In this condition there is a disruption in the normal relationship between the head of the femur (thigh bone) and
the acetabulum (hip socket). Sometimes the acetabulum is too shallow or sloping rather than a normal cup shape. It
cannot hold the femoral head in place. Hip dysplasia can affect one or both hips. It can be mild to severe. In mild cases called unstable hip dysplasia, the hip is in the joint but easily dislocated. More involved cases are partially dislocated or completely dislocated. A partial dislocation is called subluxation.
Early diagnosis in the newborn and young infant is important. If the problem is not diagnosed and treated early, the soft tissues around the hip start to stretch out. There can be changes in the blood supply to the hip. Sometimes the hip joint tries to form another hip socket called a false acetabulum. Without the proper ligaments, soft tissues, and joint capsule to hold the femoral head in place, the false acetabulum creates even more problems.
Using the Pavlik harness to hold the hip firmly in the socket helps form the soft cartilage around the hip and deepen the socket to hold the femoral head. But in about 40 per cent of all cases, the harness doesn’t work. It’s not entirely clear why the treatment works for some, but not all infants. A recent study from the Texas Scottish Rite Hospital for Children in Dallas, Texas might shed some light on the subject.
They used ultrasound studies to examine the hips of children with hip dysplasia who were being treated with a Pavlik harness. By comparing the hips of children who had success with the treatment to children who had a failed response, they were able to see some possible anatomical reasons that might explain differences in response to treatment.
They found that the failure group had an inverted labrum. The labrum is a rim of fibrous cartilage around the hip socket. It is designed to
give the socket a little bit more depth to hold the head of the femur in place and prevent subluxation or dislocation. Instead of acting as a buttress or barrier to movement, the labrum in the failure group was inverted (turned inward) and blunted (short). The angle of the labrum didn’t help stabilize the femoral head in the socket. Without this added support, the harness treatment only kept the hip in its socket while the harness was in place. Once the harness was removed, the hips slid out of the socket.
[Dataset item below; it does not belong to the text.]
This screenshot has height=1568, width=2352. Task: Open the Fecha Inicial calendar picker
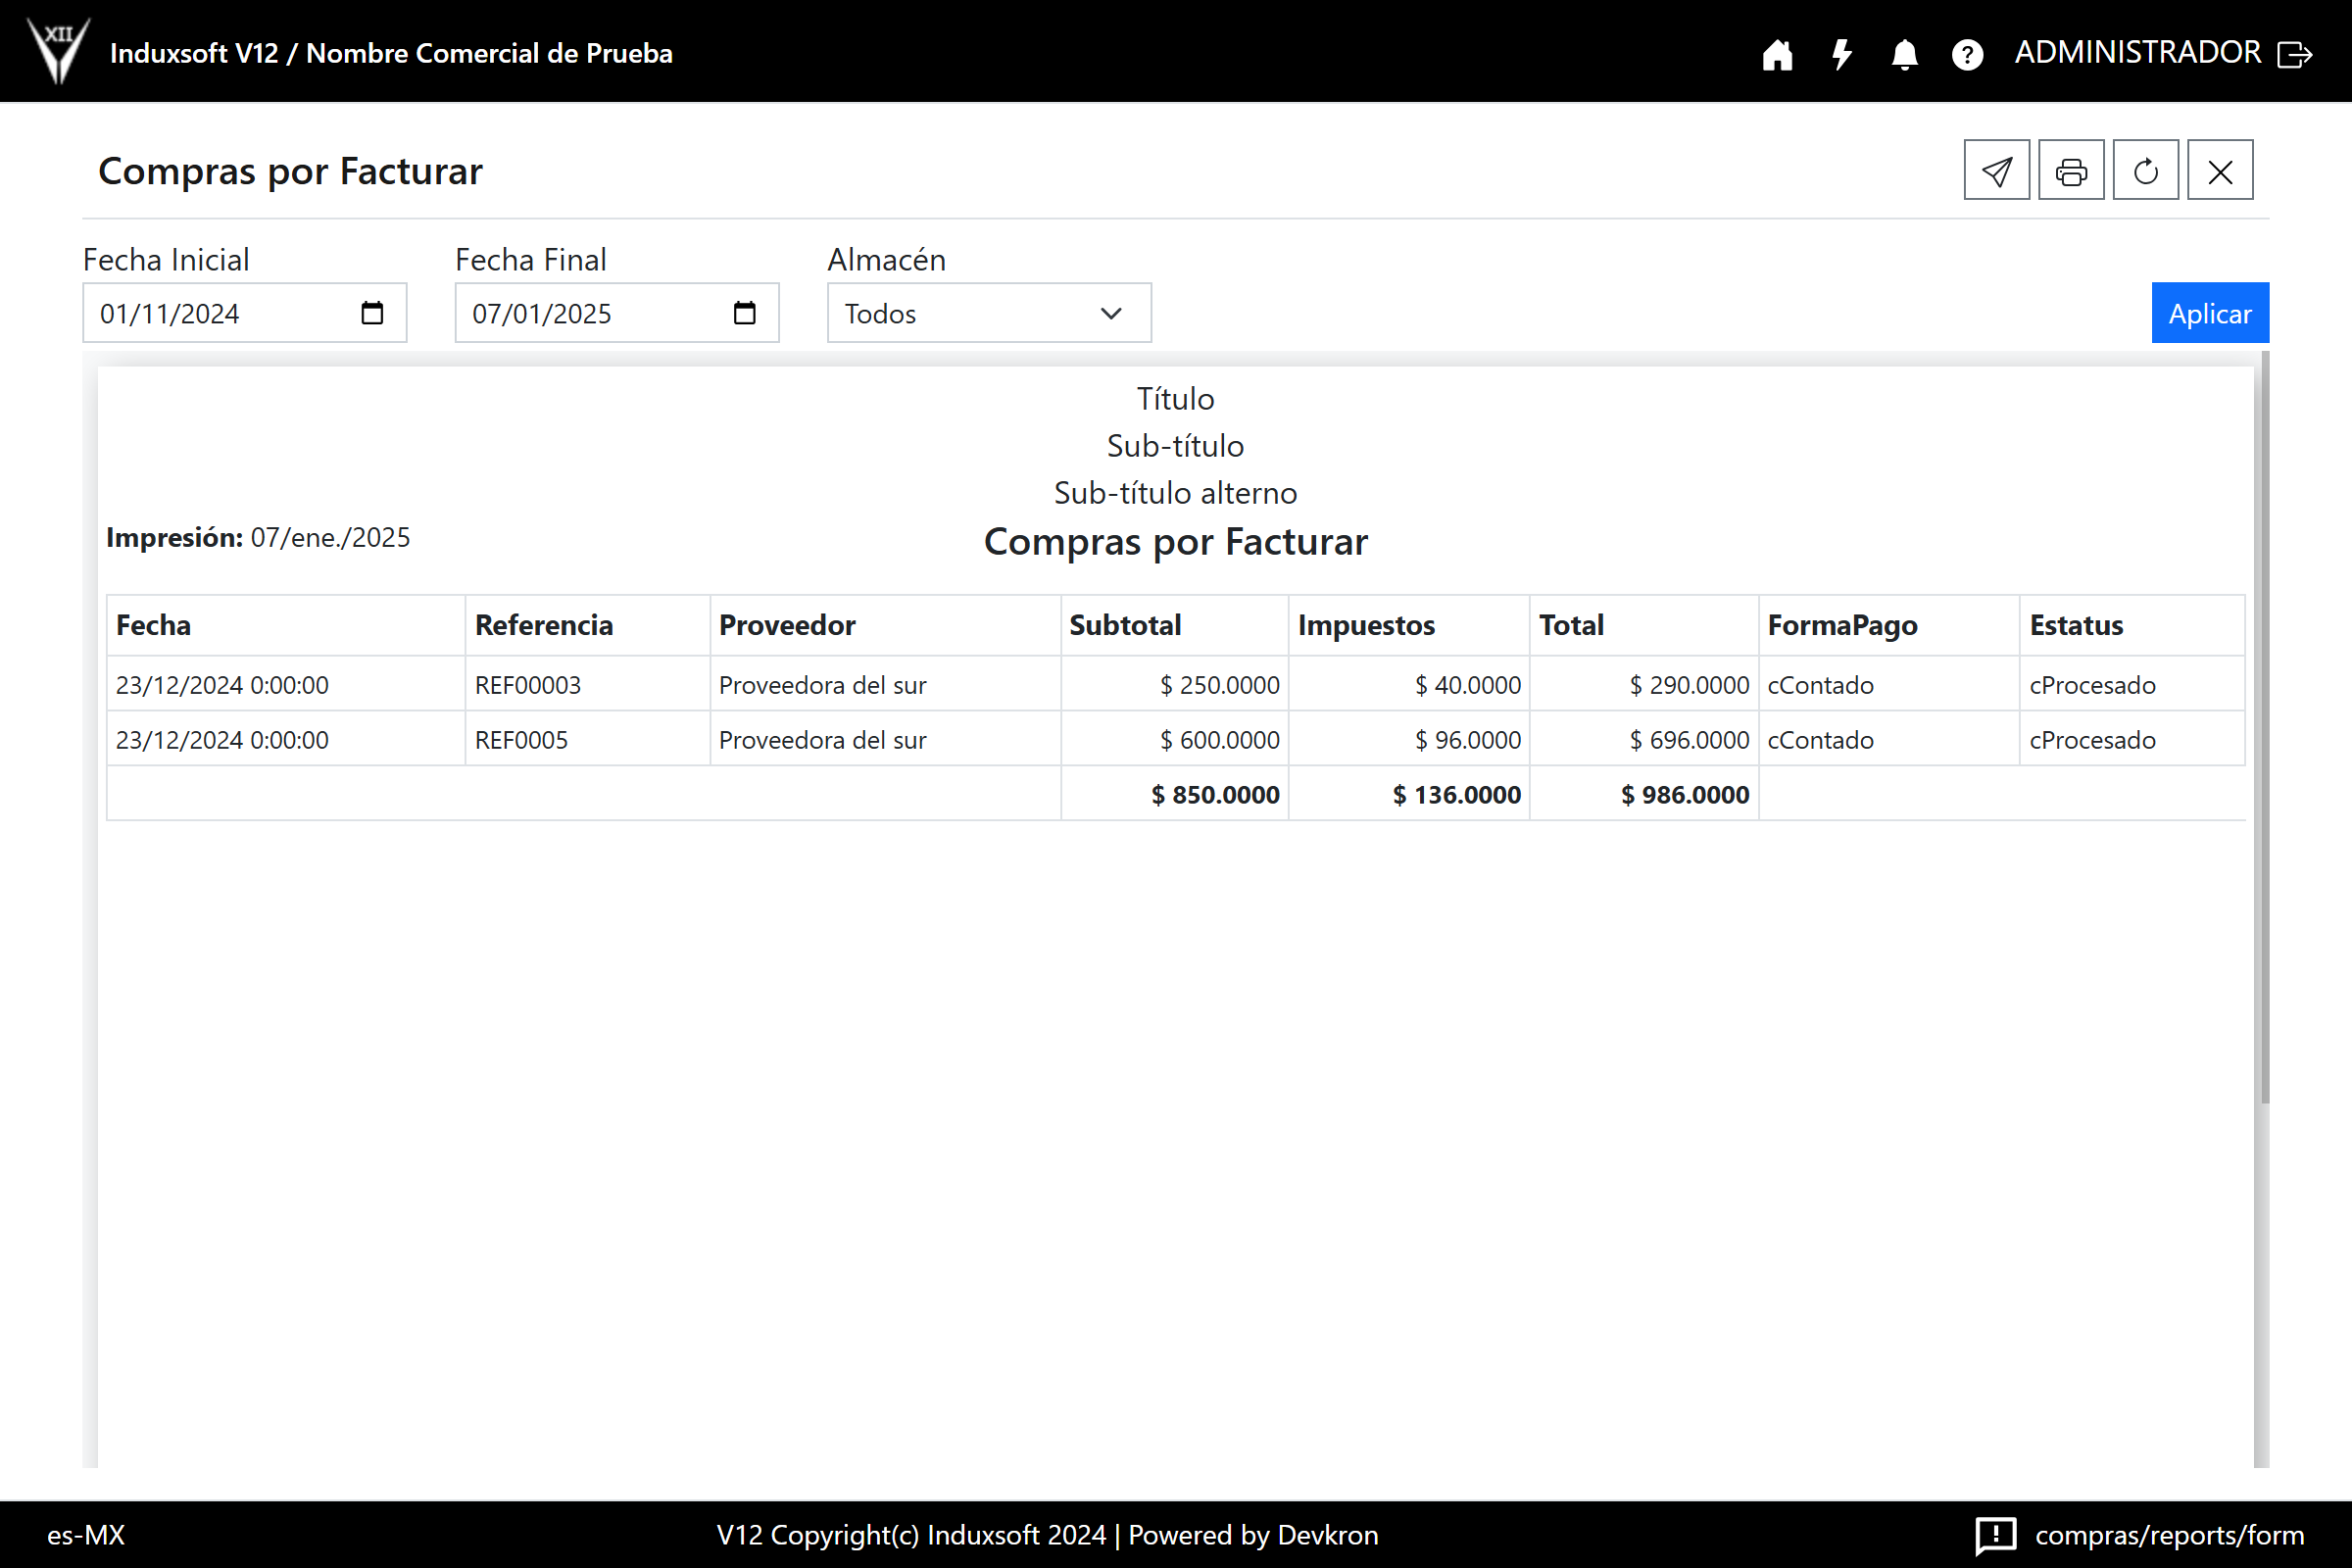coord(372,313)
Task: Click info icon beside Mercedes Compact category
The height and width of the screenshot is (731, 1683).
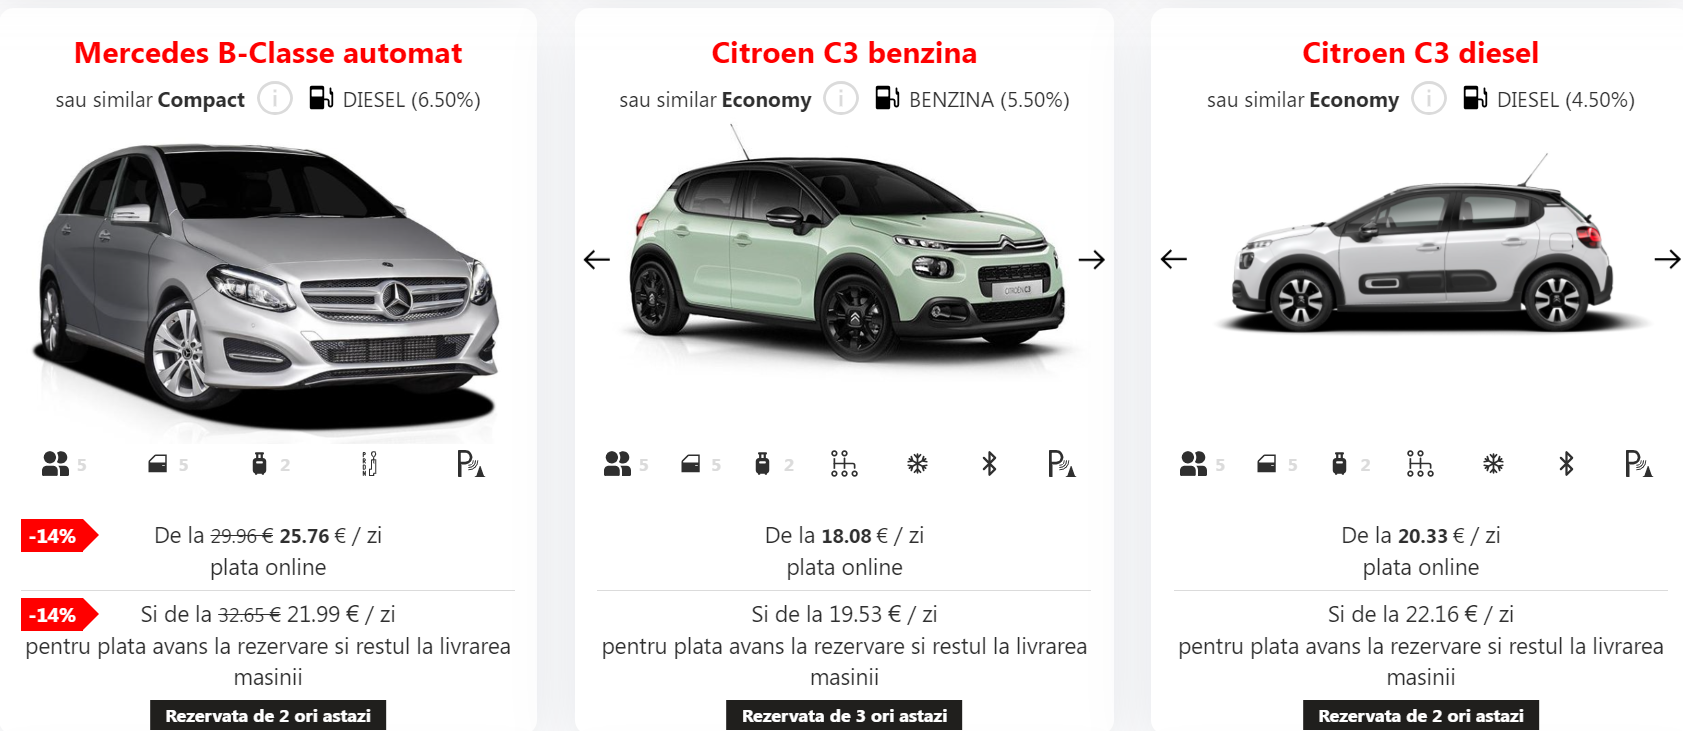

More study is needed to confirm these findings and possibly look for additional factors that might affect the success or failure of the Pavlik harness. For now, it is recommended that if treatment with the harness doesn’t show improvement within the first four weeks, the treatment approach must be changed. It may be necessary to switch to a different type of brace called an abduction brace. If that fails, then surgery is a last resort.